Questions were sent to identify why this information was confidential last week and no longer confidential this week.
Rebutting Mangion’s claims that Gozo Ferries Ltd never paid the Shipyards, the Ministry described this information as “incorrect”.
Questions were also sent to identify where in Gozo Ferries audits, it is indicated that such ships have been paid, and moreover, where it is indicated that Gozo Ferries actually owns these three vessels.
Although Gozo Ferries Ltd is bound to endure losses due to depreciation and loan repayments, 2004 accounts for the same company show a massive operating income of €10 million in its books.
After side-stepping our questions last week, this week the Ministry confirmed that this €10 million was in fact a government subsidy given to the company just before we joined the EU, when such tactics were still allowed by law.
“You define the figure of €10 million as ‘inexplicable operating revenue’,” the Ministry told Business Today. “Indeed, this has a clear and simple explanation.
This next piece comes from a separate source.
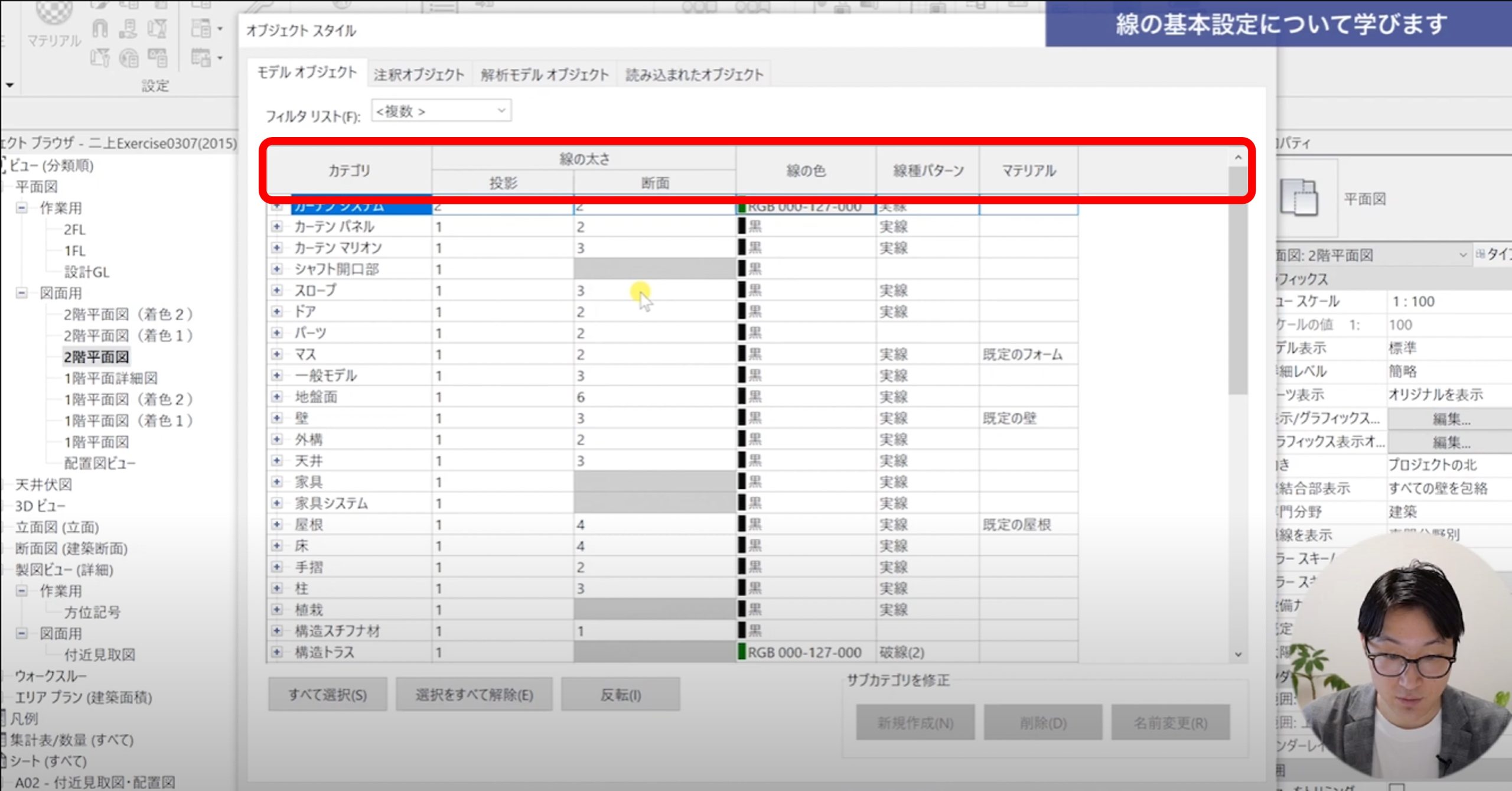
Task: Select 1階平面詳細図 in project browser
Action: [110, 378]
Vessels purchased by Gozo Ferries were to be eventually repaid by Gozo Channel through regular fees with effect from 1 January 2005 when the charter agreement was put in place.
“Government decided responsibly to assume these dues instead of seeking to recover such funds through the consumer by increasing Gozo Channel’s fares. This would not have been beneficial to the thousands of jobs on our sister island that depend on the local and foreign tourists crossing the channel using the ferry. As a result, this figure appeared as (operating) income on Gozo Ferries’ books,” he added.
Questions were also sent on whether, once the ferry service becomes liberalised, private operators will be given the opportunity to lease Gozo Ferries Ltd ships under the same conditions as Gozo Channel Ltd.